◆ **STATED PROBLEM**: Write out the following lines exactly, beginning with the line that contains "Where should I click to: Select the Horizontal" and ending with the line that contains "coord(55,456)", both included.

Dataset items
——————

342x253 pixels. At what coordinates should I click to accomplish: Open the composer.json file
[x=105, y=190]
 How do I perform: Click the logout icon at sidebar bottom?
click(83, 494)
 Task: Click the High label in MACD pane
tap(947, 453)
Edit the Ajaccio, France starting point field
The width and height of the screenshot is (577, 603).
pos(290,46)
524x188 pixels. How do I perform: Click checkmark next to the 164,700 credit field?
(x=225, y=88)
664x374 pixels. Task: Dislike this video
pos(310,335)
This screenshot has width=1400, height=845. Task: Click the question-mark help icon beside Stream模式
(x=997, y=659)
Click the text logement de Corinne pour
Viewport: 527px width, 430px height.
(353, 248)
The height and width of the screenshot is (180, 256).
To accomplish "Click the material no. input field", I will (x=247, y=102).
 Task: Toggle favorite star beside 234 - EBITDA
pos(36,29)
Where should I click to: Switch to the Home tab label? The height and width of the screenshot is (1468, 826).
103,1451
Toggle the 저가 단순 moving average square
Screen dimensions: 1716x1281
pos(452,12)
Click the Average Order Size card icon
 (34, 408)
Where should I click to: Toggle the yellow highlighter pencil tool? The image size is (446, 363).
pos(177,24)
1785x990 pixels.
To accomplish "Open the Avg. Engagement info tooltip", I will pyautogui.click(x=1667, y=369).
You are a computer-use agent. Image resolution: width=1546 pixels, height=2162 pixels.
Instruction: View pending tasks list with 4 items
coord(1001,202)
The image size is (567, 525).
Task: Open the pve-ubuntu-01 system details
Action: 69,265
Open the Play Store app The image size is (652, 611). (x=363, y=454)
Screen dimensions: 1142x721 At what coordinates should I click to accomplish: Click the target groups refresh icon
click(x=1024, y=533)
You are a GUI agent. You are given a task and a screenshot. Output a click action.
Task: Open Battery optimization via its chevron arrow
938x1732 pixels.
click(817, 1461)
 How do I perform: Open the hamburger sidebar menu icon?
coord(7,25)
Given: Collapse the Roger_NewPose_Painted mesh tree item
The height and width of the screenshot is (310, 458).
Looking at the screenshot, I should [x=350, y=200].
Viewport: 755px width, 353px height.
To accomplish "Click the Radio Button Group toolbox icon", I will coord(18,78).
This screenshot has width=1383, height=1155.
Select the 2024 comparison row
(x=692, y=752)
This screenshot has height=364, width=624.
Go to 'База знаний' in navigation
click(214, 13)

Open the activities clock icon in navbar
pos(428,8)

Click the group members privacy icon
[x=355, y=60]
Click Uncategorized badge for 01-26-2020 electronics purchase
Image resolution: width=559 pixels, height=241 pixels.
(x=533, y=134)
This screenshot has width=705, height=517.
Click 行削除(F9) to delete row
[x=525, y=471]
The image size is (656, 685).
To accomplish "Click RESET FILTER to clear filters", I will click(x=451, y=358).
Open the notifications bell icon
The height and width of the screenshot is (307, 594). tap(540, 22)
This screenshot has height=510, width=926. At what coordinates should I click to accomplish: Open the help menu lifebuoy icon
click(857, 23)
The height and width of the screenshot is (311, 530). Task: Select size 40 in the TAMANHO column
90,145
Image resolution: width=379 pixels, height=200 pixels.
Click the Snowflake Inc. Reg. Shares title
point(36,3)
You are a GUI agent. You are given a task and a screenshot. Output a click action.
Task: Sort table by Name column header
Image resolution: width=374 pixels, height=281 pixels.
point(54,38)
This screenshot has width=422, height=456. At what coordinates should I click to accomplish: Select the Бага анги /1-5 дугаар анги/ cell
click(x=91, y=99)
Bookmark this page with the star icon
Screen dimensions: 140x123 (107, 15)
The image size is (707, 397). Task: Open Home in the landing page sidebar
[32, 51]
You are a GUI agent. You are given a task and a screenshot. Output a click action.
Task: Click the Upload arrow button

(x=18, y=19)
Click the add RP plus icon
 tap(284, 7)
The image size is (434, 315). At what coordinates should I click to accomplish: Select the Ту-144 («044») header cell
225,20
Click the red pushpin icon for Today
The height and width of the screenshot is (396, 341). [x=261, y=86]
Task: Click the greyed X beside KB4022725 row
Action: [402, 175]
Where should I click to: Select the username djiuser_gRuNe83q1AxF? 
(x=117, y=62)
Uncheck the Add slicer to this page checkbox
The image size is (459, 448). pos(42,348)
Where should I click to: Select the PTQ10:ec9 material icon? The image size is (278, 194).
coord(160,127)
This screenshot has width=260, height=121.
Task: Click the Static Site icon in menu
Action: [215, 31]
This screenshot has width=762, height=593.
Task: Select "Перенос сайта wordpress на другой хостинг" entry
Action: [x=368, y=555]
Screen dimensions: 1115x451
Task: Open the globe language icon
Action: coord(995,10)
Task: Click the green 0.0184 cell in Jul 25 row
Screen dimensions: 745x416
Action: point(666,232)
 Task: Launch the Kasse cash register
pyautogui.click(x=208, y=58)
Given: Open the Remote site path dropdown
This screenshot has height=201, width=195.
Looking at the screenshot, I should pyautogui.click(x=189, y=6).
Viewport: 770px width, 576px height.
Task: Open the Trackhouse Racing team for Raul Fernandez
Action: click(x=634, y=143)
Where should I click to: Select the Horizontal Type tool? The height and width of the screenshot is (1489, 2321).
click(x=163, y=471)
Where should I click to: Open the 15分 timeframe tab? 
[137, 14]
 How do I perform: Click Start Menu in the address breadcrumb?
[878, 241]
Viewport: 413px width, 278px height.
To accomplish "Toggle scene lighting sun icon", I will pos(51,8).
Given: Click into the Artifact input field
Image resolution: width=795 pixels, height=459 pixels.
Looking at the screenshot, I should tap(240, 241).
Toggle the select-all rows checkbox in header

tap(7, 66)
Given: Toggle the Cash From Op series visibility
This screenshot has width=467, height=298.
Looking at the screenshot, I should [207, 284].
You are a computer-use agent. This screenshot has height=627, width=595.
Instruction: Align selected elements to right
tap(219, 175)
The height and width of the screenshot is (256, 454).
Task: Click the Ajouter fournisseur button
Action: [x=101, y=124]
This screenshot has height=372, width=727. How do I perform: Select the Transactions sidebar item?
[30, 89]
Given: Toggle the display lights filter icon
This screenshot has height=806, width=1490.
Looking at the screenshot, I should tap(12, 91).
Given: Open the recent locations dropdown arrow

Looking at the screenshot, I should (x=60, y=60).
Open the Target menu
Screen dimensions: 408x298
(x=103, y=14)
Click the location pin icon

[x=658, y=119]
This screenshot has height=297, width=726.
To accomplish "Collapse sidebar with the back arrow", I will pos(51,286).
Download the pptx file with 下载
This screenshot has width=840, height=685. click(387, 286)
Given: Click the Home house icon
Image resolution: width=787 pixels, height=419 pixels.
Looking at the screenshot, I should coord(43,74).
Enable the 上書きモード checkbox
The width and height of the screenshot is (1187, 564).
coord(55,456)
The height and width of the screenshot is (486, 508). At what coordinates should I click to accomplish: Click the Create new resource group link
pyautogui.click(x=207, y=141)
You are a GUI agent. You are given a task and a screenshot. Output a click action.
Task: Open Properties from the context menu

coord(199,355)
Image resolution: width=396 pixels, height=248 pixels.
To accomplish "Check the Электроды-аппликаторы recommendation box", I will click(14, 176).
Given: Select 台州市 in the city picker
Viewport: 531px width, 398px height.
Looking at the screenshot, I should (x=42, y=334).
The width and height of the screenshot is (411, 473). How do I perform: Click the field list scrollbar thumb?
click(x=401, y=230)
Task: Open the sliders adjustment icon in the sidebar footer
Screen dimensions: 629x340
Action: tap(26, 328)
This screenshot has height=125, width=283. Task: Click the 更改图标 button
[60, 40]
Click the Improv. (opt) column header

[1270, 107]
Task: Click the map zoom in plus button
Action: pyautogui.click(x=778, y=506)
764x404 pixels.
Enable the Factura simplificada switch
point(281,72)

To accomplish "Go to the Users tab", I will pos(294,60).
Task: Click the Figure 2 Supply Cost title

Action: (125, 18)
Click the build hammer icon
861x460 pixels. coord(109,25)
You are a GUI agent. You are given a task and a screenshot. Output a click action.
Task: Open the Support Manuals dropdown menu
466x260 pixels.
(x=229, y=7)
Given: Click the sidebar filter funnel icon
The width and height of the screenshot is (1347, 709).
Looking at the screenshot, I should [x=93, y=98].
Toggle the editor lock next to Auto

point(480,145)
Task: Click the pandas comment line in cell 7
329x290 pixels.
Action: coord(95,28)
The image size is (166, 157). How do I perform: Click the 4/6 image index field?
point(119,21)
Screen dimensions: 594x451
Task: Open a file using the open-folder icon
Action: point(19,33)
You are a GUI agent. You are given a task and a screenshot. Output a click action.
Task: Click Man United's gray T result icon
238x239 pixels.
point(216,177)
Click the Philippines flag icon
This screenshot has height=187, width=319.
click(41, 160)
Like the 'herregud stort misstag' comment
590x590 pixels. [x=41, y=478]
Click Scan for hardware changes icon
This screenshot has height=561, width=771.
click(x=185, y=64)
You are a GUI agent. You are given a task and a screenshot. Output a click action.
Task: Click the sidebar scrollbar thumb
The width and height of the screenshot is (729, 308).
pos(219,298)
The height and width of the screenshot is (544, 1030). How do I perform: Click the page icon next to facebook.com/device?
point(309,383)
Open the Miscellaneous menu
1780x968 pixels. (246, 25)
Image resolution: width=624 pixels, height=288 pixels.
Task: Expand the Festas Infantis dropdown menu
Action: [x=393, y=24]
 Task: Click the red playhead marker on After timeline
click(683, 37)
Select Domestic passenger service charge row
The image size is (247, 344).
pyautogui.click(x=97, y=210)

——————

◆ **THE RESPONSE**:
Where should I click to: Select the Horizontal Type tool? The height and width of the screenshot is (1489, 2321).
click(x=163, y=471)
Where should I click to: Open the 15分 timeframe tab? 
[137, 14]
 How do I perform: Click Start Menu in the address breadcrumb?
[878, 241]
Viewport: 413px width, 278px height.
To accomplish "Toggle scene lighting sun icon", I will pos(51,8).
Given: Click into the Artifact input field
Image resolution: width=795 pixels, height=459 pixels.
Looking at the screenshot, I should tap(240, 241).
Toggle the select-all rows checkbox in header

tap(7, 66)
Given: Toggle the Cash From Op series visibility
This screenshot has width=467, height=298.
Looking at the screenshot, I should [207, 284].
You are a computer-use agent. This screenshot has height=627, width=595.
Instruction: Align selected elements to right
tap(219, 175)
The height and width of the screenshot is (256, 454).
Task: Click the Ajouter fournisseur button
Action: [x=101, y=124]
This screenshot has height=372, width=727. How do I perform: Select the Transactions sidebar item?
[30, 89]
Given: Toggle the display lights filter icon
This screenshot has height=806, width=1490.
Looking at the screenshot, I should tap(12, 91).
Given: Open the recent locations dropdown arrow

Looking at the screenshot, I should (x=60, y=60).
Open the Target menu
Screen dimensions: 408x298
(x=103, y=14)
Click the location pin icon

[x=658, y=119]
This screenshot has height=297, width=726.
To accomplish "Collapse sidebar with the back arrow", I will pos(51,286).
Download the pptx file with 下载
This screenshot has width=840, height=685. click(387, 286)
Given: Click the Home house icon
Image resolution: width=787 pixels, height=419 pixels.
Looking at the screenshot, I should coord(43,74).
Enable the 上書きモード checkbox
The width and height of the screenshot is (1187, 564).
coord(55,456)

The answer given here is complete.